◆ **Task statement**
Reproduce the passage on semiconductor workforce development word for word, in full.

Third, we are embracing a whole-of-government approach to ensure that the U.S. has every possible resource at the table. That includes the important role of collaboration with our partners at the National Science Foundation; the Departments of Defense, Education, and Labor; and the Subcommittee for Microelectronics Leadership. The Department of Commerce is committed to working alongside our interagency partners to ensure that our collective investments have maximum impact. 

Workforce development is at the core of the CHIPS R&D Programs, too, which you will hear more about from Lora Weiss in a moment.  

Just as CHIPS for America has led to companies already committing to make products in on our shores, CHIPS has already catalyzed significant new activity across the country to grow and sustain a skilled and diverse semiconductor workforce.  

Since the passage of the CHIPS Act in August 2022, at least 50 community colleges across 17 states have announced new or expanded programming to support opportunities in the semiconductor industry.  

U.S. students are demonstrating increasing interest in the growing semiconductor roles. Data from the job platform Handshake shows that student applications to full-time jobs posted by semiconductor companies were up 79% in 2022-2023, compared to just 19% for other industries. Applications from core tech majors — the talent pool this industry most needs to fill expected skills shortages — increased by 168%. Internship applications followed a similar trend.

◆ **Recorded data**
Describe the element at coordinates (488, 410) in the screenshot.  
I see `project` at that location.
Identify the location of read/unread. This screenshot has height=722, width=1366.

◆ **Written response**
Third, we are embracing a whole-of-government approach to ensure that the U.S. has every possible resource at the table. That includes the important role of collaboration with our partners at the National Science Foundation; the Departments of Defense, Education, and Labor; and the Subcommittee for Microelectronics Leadership. The Department of Commerce is committed to working alongside our interagency partners to ensure that our collective investments have maximum impact. 

Workforce development is at the core of the CHIPS R&D Programs, too, which you will hear more about from Lora Weiss in a moment.  

Just as CHIPS for America has led to companies already committing to make products in on our shores, CHIPS has already catalyzed significant new activity across the country to grow and sustain a skilled and diverse semiconductor workforce.  

Since the passage of the CHIPS Act in August 2022, at least 50 community colleges across 17 states have announced new or expanded programming to support opportunities in the semiconductor industry.  

U.S. students are demonstrating increasing interest in the growing semiconductor roles. Data from the job platform Handshake shows that student applications to full-time jobs posted by semiconductor companies were up 79% in 2022-2023, compared to just 19% for other industries. Applications from core tech majors — the talent pool this industry most needs to fill expected skills shortages — increased by 168%. Internship applications followed a similar trend.